8 Outlook and Conclusions
As we have explored in this review, GPMs—especially large language model (LLM)s—hold remarkable promise for the chemical sciences. The field moved from using models in simple single calls to a GPMs to developing workflows, in which a sequence of calls is performed, to increasingly complex autonomous agents in which the model decides on its own trajectory (see 1). To power those agents, increasingly powerful models are being built, including reasoning models that promise higher data efficiency.
Yet, several fundamental questions remain unresolved. We do not understand if there are fundamental limits to what can be predicted, given the inherent unpredictability of chemical systems and the reliance on tacit knowledge. We do not know what new datasets and techniques need to be developed, given the fact that the knowledge we extract from already published data is approaching a limit.[Silver and Sutton (2025)] New data most likely will be generated by agents learning from their own experience. To optimize systems, we need to better understand the underlying structure of chemical data. In many other fields, data distributions have been shaped by special driving forces. For example, evolution led to a direct link between sequence and fitness in biological sequences, which makes such datasets special. In chemistry it is unclear what the “driving force” that shapes datasets is.
It is also unclear how quickly these innovations will permeate the average chemistry lab, where the adoption of new technology depends on more than just predictive prowess. And we also do not know yet how we should interface with those models for the greatest effectiveness. In addition, it is also unclear how far acceleration can take us, as nature imposes some natural speed limits: Some experiments simply take their time.

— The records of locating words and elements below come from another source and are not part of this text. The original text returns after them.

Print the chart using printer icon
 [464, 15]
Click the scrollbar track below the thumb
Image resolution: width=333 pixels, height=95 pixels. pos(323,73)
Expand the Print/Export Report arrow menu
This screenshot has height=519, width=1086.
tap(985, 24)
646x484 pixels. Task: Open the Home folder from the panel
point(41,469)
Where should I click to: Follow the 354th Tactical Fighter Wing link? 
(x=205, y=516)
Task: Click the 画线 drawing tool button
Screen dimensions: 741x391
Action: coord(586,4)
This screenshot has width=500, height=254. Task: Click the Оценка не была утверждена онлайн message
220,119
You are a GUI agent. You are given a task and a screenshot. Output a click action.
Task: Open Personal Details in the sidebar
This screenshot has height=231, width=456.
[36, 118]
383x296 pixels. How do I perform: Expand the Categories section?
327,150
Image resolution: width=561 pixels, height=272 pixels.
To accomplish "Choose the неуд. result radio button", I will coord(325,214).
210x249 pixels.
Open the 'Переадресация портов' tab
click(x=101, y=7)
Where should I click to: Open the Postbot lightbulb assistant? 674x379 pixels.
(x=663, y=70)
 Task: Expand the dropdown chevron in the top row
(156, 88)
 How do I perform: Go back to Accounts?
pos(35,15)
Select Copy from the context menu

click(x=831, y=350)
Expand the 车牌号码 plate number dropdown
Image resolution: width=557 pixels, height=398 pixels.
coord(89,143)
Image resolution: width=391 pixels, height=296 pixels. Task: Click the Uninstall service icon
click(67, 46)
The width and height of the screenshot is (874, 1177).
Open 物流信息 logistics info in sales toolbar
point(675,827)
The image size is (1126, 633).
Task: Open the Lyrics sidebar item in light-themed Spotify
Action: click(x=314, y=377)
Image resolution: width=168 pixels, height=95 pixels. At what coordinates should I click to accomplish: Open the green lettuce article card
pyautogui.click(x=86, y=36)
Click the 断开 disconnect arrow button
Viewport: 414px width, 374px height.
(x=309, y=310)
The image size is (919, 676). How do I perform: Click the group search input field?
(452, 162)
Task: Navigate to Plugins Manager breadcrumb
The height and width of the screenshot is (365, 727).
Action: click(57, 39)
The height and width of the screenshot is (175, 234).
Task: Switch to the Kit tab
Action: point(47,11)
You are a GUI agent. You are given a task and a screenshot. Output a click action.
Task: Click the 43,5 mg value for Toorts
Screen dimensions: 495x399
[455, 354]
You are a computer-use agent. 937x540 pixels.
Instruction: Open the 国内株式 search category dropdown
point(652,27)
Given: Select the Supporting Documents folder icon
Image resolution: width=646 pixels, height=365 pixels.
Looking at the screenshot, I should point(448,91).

Overall, this landscape suggests a future rich with opportunity. But realizing the potential impact of GPMs demands clear-eyed caution: while it is now deceptively easy to spin up prototypes, transforming them into robust, reliable tools is a far more arduous task. [Sculley et al. (2014)] More crucial still is our need for rigorous measurement and feedback—whether in the construction of evaluation suites, the calibration of reward functions for reinforcement learning, or the design of sensible governance. No single discipline can shoulder this alone; chemists, policy experts, and computer scientists must broaden their ranks and collaborate. This is particularly since science has always benefited from embracing a diversity of approaches. While GPM-powered approaches for science, such as “AI scientists”, hold promise, a myopic focus on “AI scientists” might lead to “scientific monocultures”.[Savitsky (2025)] We hope this review lowers the barrier to entry to the background and applications of GPMs in the chemical sciences, inviting a wider spectrum of contributors to adopt a systems-science mindset—and, in doing so, to help harness the best of what GPMs can offer for tackling the chemical sciences’ most persistent and pressing challenges.